In this regard, however, the report does not explain why an intervention, just by virtue of being permissible, also generates a duty that obliges international society ‘to protect’. Instead, it simply assumes that this ‘international responsibility to protect’ arises once the principle of non-intervention is overridden (Tan 2006: 88). There is obviously a gap in this reasoning. In order to posit a duty to protect human rights that yields an obligation for states to intervene in the affairs of other states, there has to be proof of a positive duty[3] created by these rights that applies to all states in the same way. However, I believe that one can certainly produce the proof that is missing here. In order to evidence my assertion, I will present a constructivist argument for (i) why it makes sense to replace the notion of sovereignty as control with sovereignty as responsibility and (ii) for why intervention becomes a duty that falls on international society once we acknowledge the political reality of (i). Following from this, I am going to explain that states should intervene in the affairs of other states in order to defend human rights.

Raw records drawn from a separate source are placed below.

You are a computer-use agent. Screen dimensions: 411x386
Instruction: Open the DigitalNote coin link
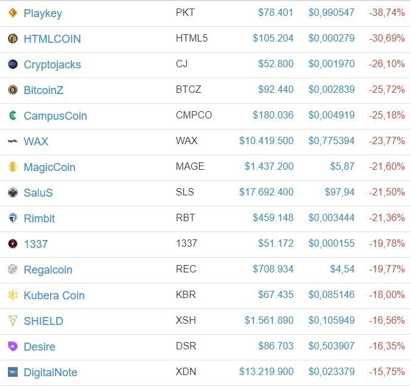point(50,372)
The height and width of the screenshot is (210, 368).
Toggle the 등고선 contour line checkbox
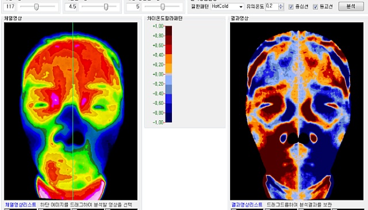(316, 7)
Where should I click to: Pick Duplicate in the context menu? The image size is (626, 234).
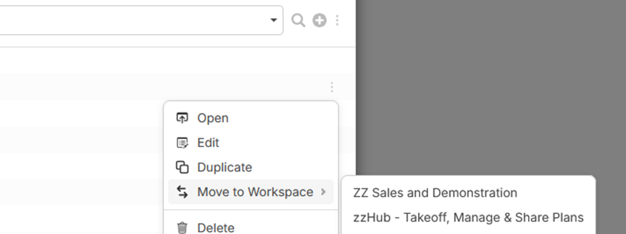[225, 168]
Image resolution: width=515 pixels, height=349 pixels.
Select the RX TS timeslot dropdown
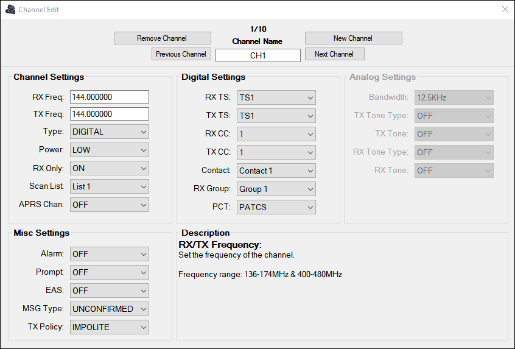tap(276, 97)
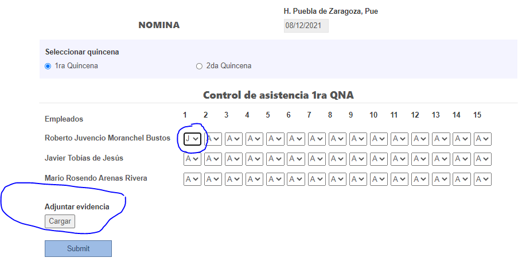Open Roberto's day 2 attendance dropdown
Viewport: 522px width, 273px height.
click(213, 139)
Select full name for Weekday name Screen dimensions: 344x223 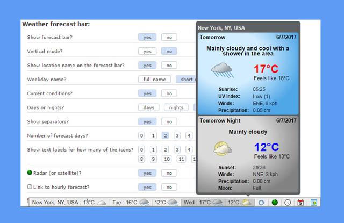click(154, 80)
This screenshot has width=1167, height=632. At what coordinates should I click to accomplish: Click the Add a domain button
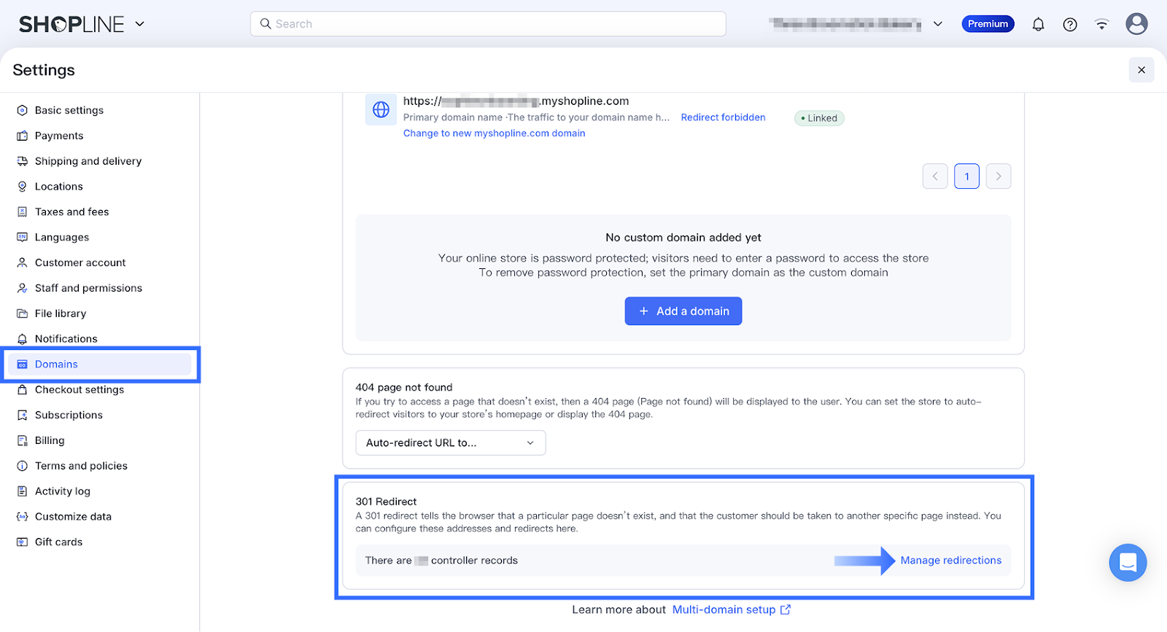pos(683,311)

My argument proceeds in three steps. First, by comparing realist, liberal and constructivist conceptions of human rights, I will show how the constructivist understanding is the only one of the “big three” metatheories that acknowledges the political reality of human rights, that is, defining standards of conduct applicable to political arrangements. Second, I will show that sovereignty can be thought of in a similar way to human rights which means that it also has a functional, political reality that must be recognised. Here, drawing on the work of Christian Reus-Smit, I will explain that the function it fulfils is guarding the ‘moral purpose of the state’ which is the protection of human rights. This enables me to prove that the political realities of human rights and sovereignty are co-dependent. Finally, as a third step, I will explain how this co-dependency yields a positive duty on the side of international society to intervene in the affairs of sovereign states to protect human rights. In this regard, I will further present evidence for why discharging such duty can also happen for practical instead of moral reasons whereby I am going to provide two examples: (i) status enhancement, and (ii) prevention of international insecurity.

Sovereignty as Responsibility

(i) How should human rights be conceived?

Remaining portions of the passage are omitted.